> _TASK GOAL_: Arrange the lines as a Markdown table with the columns Row and Line, giving each its row number and skipping blank lines. Begin at the first line and stop after the one that contains "click(645, 291)", and leave the pictures out.

> _SUPPLIED MATERIAL_:
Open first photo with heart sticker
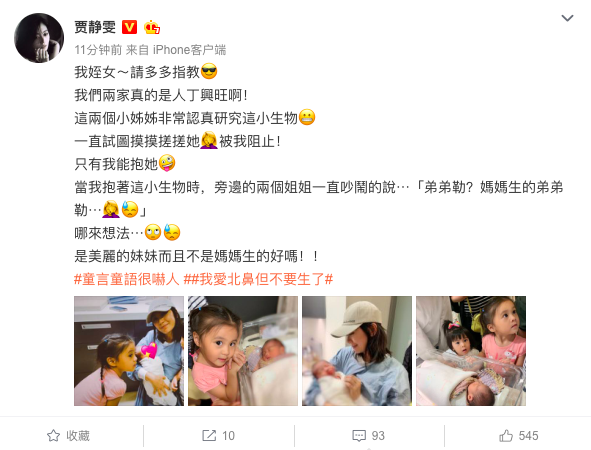Image resolution: width=591 pixels, height=450 pixels. pyautogui.click(x=129, y=351)
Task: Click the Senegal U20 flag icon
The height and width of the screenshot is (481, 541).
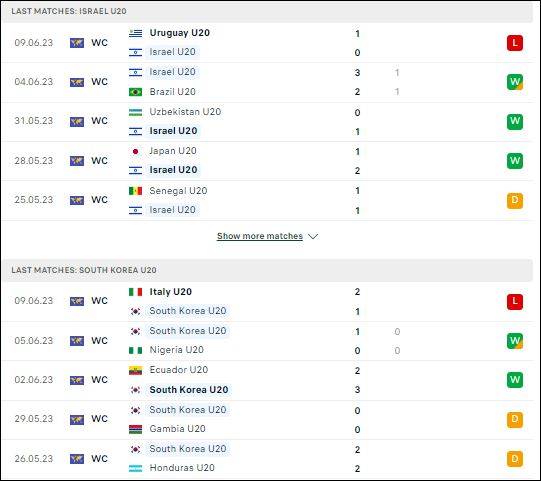Action: tap(135, 191)
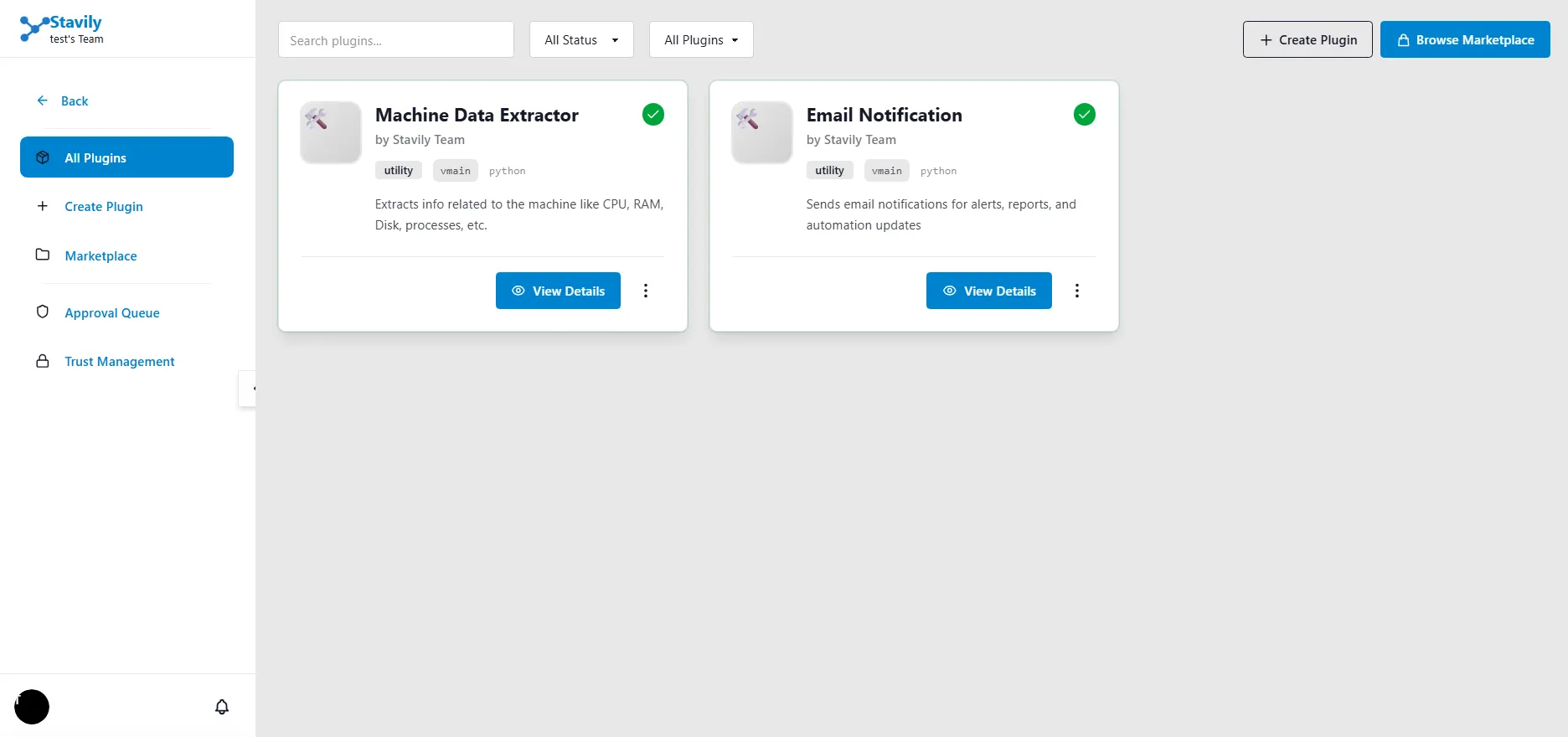Open the kebab menu on Machine Data Extractor
The image size is (1568, 737).
click(645, 291)
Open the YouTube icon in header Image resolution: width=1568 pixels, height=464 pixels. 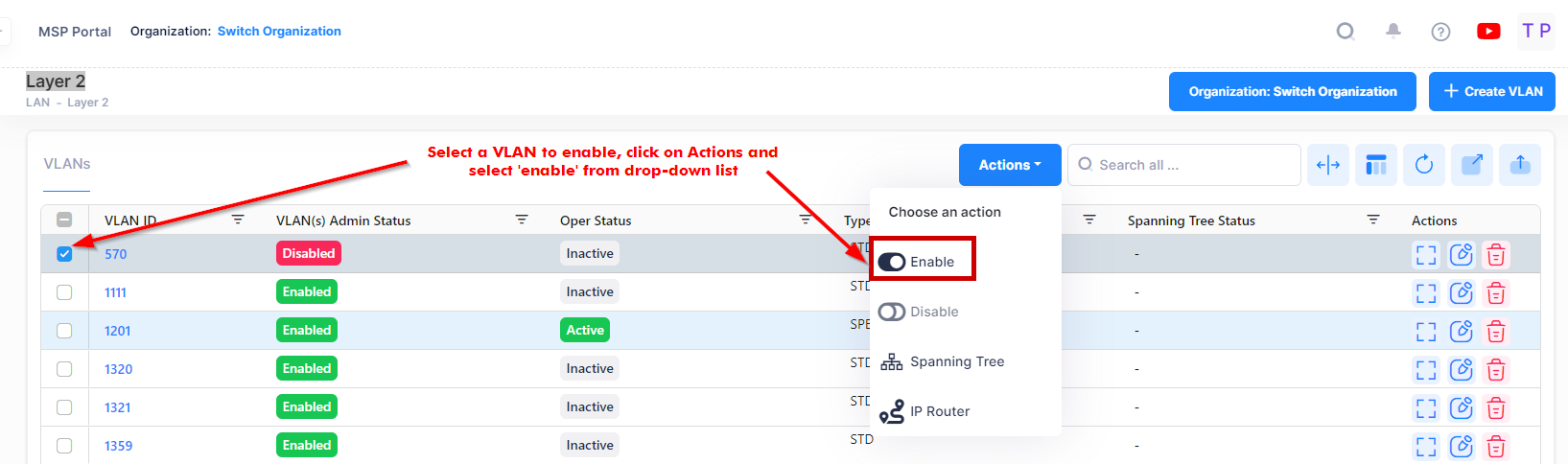tap(1488, 32)
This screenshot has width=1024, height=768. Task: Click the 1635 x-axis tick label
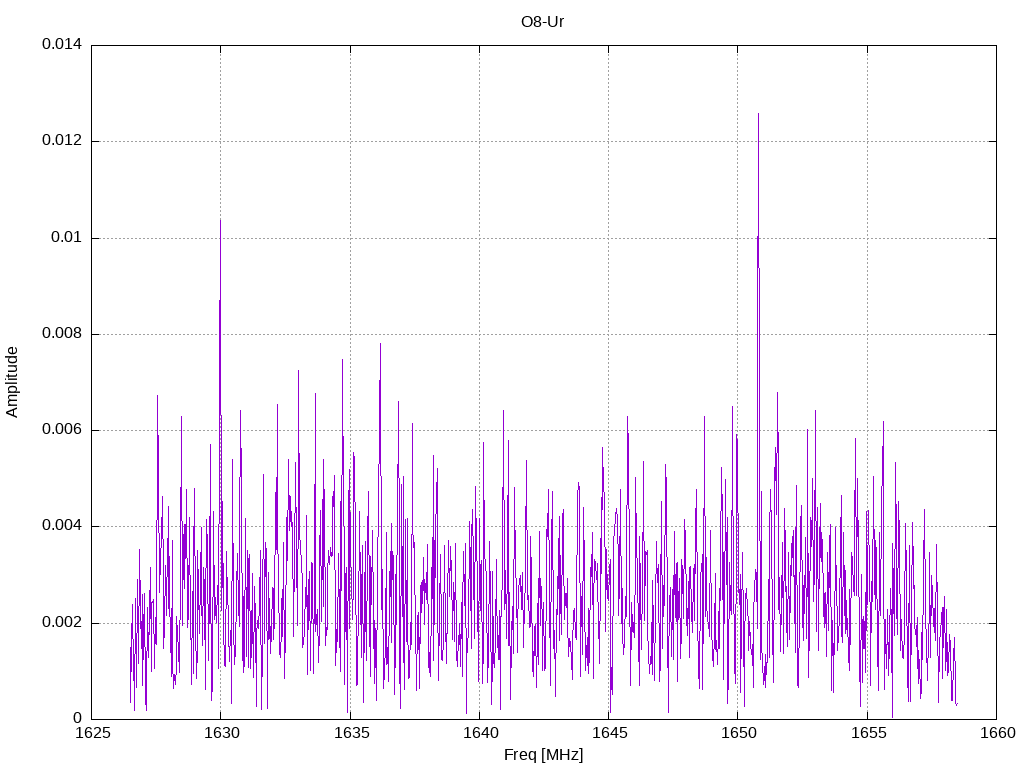coord(349,733)
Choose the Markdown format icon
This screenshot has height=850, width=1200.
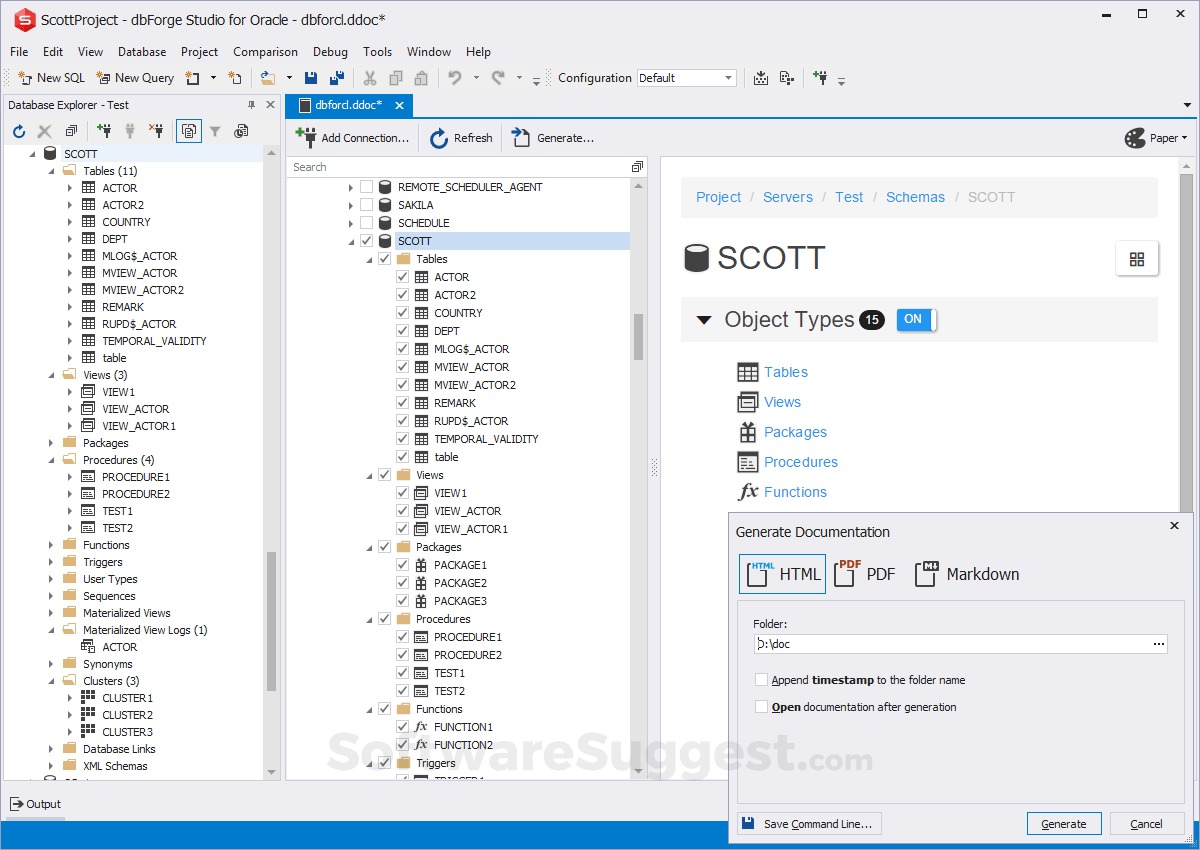coord(926,574)
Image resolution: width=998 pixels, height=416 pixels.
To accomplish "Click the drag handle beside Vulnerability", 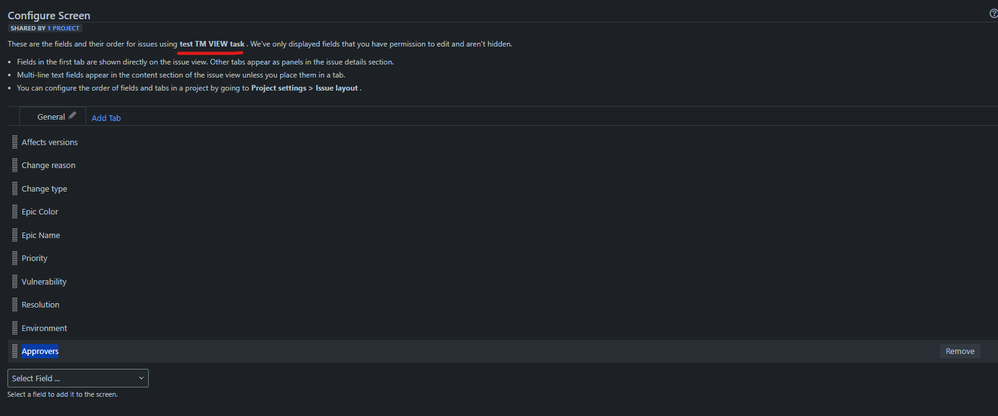I will coord(15,282).
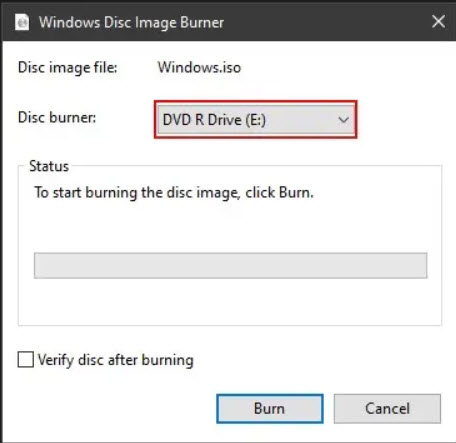Click blank space below the progress bar
Image resolution: width=456 pixels, height=443 pixels.
tap(230, 301)
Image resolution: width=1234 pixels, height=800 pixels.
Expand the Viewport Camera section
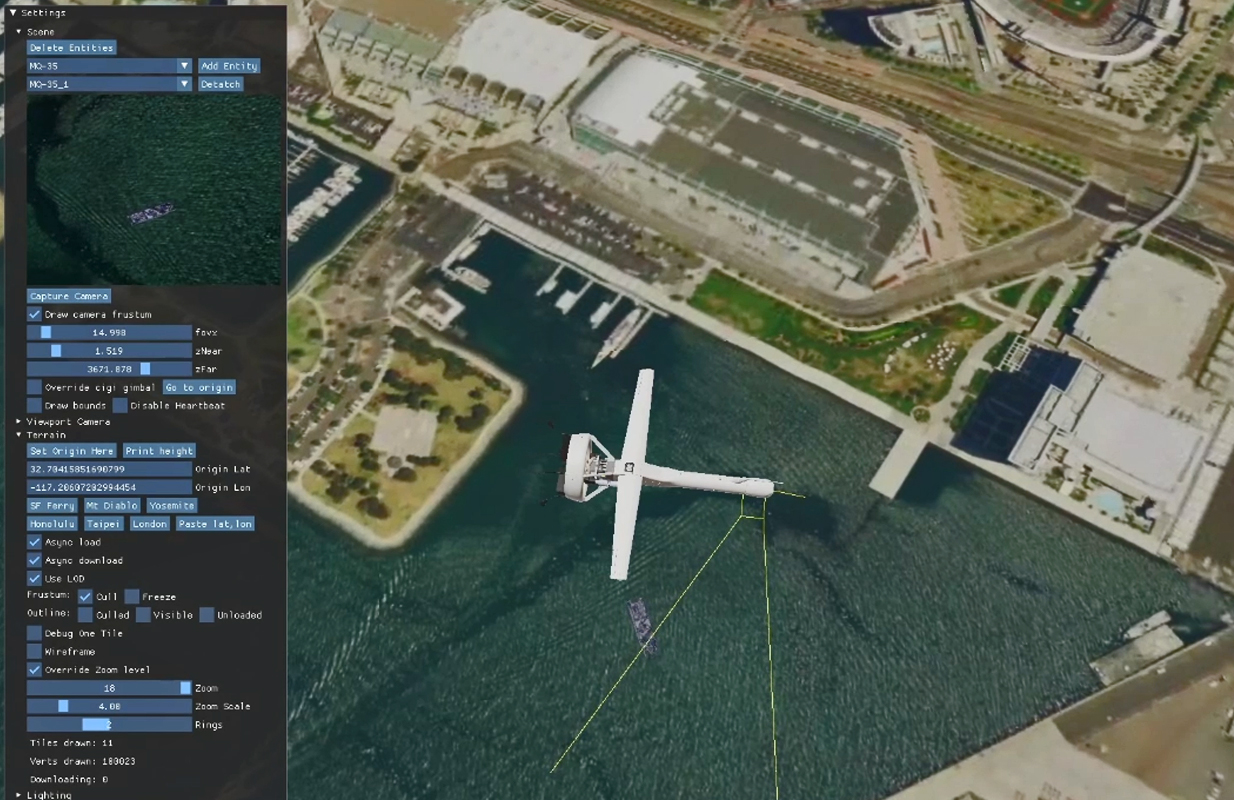click(x=19, y=422)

> _THE OUTPUT_:
| Row | Line |
|---|---|
| 1 | Open first photo with heart sticker |
| 2 | Image resolution: width=591 pixels, height=450 pixels. pyautogui.click(x=129, y=351) |
| 3 | Task: Click the Senegal U20 flag icon |
| 4 | The height and width of the screenshot is (481, 541). |
| 5 | Action: tap(135, 191) |
| 6 | Open the kebab menu on Machine Data Extractor |
| 7 | The image size is (1568, 737). |
| 8 | click(645, 291) |